Personal information
- Born: December 7, 1949 (age 76) Los Angeles, California, U.S.
- Listed height: 6 ft 2 in (1.88 m)
- Listed weight: 250 lb (113 kg)

Career information
- High school: Hollywood (Los Angeles, California)
- College: Los Angeles Valley (1968–1969) UCLA (1970–1971)
- NFL draft: 1972: undrafted

Career history
- Dallas Cowboys (1972)*; Los Angeles Rams (1973)*; Detroit Lions (1973)*; Houston Oilers (1973–1974); Denver Broncos (1975); San Francisco 49ers (1976)*;
- * Offseason or practice squad member only
- Stats at Pro Football Reference

= Brian Goodman (American football) =

American football player (born 1949)

Brian Harbert Goodman (born December 7, 1949) is an American former professional football offensive guard who played two seasons with the Houston Oilers of the National Football League (NFL). He played college football at Los Angeles Valley College and the University of California, Los Angeles. He was also a member of the Dallas Cowboys, Los Angeles Rams, Detroit Lions, Denver Broncos and San Francisco 49ers.

==Early life and college==
Brian Harbert Goodman was born on December 7, 1949, in Los Angeles, California. He attended Hollywood High School in Los Angeles.

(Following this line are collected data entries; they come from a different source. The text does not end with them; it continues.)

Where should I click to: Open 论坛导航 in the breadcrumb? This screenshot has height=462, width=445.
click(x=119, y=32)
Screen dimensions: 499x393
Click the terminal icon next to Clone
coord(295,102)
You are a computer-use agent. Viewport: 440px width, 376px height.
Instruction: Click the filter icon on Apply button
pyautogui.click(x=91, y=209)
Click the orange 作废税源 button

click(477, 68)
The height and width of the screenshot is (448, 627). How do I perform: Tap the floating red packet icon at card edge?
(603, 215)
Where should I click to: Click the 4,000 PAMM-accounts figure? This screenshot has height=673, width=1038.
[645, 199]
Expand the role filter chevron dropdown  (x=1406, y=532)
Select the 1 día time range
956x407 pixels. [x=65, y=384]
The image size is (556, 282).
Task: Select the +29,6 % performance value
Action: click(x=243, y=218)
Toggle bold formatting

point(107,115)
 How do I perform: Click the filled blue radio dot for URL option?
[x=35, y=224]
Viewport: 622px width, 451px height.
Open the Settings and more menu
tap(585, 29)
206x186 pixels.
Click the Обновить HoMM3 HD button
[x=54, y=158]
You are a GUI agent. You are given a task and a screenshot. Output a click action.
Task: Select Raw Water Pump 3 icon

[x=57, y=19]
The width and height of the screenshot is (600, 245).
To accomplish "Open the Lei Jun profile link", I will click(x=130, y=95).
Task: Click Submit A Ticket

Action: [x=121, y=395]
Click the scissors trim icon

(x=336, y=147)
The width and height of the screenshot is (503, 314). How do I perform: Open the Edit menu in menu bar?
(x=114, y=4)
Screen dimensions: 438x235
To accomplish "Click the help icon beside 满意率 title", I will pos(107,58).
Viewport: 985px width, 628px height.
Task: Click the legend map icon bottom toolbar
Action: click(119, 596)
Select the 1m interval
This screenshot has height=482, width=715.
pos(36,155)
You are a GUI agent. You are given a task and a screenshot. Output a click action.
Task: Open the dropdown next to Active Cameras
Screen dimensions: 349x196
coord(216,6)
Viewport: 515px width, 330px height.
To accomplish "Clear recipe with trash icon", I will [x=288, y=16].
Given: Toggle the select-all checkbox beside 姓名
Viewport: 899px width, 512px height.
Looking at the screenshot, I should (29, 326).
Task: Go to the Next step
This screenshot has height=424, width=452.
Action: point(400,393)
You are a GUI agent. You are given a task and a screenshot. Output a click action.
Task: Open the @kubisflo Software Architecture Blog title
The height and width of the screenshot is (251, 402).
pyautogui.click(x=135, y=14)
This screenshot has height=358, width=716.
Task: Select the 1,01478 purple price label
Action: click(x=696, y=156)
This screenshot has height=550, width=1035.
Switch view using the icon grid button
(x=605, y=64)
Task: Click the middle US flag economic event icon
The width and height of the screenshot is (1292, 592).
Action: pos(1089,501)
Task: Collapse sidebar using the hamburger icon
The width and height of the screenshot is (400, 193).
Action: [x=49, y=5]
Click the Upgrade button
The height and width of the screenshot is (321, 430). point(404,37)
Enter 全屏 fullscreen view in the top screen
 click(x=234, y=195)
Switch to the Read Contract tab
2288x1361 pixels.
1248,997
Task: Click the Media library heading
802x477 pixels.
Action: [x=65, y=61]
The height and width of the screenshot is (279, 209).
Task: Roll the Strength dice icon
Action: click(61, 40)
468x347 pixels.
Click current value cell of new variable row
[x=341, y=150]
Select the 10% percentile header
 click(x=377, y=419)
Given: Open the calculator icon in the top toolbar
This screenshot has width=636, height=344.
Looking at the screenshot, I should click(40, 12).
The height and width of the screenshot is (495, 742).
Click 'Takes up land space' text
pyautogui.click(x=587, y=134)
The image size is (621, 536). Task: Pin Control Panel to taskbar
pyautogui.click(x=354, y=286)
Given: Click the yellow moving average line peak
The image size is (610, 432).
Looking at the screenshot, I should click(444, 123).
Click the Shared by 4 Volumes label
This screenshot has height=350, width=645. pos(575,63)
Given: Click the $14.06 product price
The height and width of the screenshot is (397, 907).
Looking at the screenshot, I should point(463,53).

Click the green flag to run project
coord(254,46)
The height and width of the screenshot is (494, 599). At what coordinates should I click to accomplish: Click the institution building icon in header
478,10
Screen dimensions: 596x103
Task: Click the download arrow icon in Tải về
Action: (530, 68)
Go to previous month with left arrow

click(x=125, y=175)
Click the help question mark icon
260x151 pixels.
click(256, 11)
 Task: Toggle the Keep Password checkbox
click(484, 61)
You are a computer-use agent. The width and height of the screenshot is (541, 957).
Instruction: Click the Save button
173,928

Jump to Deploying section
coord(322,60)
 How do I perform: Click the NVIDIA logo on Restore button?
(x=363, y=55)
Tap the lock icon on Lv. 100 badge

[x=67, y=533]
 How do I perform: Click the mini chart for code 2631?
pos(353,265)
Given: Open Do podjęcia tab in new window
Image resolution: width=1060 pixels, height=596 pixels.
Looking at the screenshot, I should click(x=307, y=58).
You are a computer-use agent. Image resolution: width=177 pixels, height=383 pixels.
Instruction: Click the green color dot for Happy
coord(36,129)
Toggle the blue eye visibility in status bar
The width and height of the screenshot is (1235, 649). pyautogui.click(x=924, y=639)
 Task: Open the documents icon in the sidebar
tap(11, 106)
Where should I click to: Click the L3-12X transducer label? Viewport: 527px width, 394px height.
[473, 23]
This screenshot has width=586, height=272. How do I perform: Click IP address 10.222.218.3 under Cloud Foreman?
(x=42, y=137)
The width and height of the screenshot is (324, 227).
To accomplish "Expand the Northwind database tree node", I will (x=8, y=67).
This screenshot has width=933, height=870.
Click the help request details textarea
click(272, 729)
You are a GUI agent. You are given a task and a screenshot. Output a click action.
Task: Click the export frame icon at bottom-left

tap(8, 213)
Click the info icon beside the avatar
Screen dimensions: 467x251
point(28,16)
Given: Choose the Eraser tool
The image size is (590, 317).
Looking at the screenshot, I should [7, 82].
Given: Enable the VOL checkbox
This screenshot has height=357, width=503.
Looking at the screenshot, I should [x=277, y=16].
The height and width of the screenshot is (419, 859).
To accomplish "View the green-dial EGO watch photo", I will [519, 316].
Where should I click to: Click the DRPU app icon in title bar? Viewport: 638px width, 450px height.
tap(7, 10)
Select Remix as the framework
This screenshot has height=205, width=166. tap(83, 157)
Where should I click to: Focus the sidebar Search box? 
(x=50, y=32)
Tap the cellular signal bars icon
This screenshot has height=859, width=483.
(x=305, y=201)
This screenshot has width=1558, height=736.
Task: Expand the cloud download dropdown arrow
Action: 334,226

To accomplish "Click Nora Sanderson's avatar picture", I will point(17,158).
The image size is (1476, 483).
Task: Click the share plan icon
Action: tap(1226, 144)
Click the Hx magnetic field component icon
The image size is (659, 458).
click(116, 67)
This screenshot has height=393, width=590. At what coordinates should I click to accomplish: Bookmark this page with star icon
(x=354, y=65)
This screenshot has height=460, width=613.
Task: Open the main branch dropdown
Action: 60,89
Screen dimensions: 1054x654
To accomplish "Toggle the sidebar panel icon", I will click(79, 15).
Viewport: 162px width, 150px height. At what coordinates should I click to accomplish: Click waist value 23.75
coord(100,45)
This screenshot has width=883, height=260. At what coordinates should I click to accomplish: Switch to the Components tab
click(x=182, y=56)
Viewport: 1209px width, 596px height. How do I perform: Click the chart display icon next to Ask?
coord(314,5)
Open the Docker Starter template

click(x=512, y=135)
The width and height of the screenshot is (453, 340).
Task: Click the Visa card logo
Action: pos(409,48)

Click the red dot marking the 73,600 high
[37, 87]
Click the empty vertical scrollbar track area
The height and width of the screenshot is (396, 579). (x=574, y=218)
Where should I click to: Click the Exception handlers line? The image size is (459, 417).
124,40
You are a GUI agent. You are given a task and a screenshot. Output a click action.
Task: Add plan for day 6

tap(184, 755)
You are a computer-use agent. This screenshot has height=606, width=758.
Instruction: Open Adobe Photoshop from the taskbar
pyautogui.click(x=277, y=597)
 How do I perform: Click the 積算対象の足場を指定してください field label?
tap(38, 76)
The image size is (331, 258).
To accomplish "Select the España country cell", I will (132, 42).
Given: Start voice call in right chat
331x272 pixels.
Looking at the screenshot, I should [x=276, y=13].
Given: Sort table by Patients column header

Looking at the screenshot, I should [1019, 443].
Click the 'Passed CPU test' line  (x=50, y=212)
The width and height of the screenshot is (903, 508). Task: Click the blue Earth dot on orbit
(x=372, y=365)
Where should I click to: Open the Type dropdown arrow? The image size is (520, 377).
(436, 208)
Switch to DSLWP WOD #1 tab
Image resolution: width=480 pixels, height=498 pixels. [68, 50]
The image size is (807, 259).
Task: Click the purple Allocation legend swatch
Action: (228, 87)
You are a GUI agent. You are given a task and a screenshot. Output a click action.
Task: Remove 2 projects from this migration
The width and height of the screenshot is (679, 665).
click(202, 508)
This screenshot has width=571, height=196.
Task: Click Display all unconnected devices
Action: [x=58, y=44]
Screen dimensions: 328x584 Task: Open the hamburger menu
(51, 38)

He first played college football at Los Angeles Valley College from 1968 to 1969. He was then a two-year letterman for the UCLA Bruins of the University of California, Los Angeles from 1970 to 1971.

==Professional career==
After going undrafted in the 1972 NFL draft, Goodman signed with the Dallas Cowboys on February 7. He was placed on the team's taxi squad on September 7 but was soon released on September 11, 1972.

He signed with the Los Angeles Rams on May 9, 1973, but was later reported as having left training camp on July 18, 1973.

On July 21, 1973, Goodman was traded to the Detroit Lions for a 1974 ninth-round draft pick. He was released on August 29, 1973.

He then signed with the Houston Oilers in 1973 and played in three games, starting two, for the team during the 1973 season. He started all 14 games for the Oilers in 1974. The team finished the season with a 7–7 record. Goodman was released on September 9, 1975.

Goodman was signed by the Denver Broncos in 1975 but did not appear in any games for them.

On June 30, 1976, Goodman and Bob Adams were traded to the San Francisco 49ers for Fair Hooker and an undisclosed draft pick. Goodman was released by the 49ers in 1976.

==Personal life==
Goodman graduated from Southwestern Baptist Theological Seminary in 1991 and became a pastor. His brother Harvey also played in the NFL.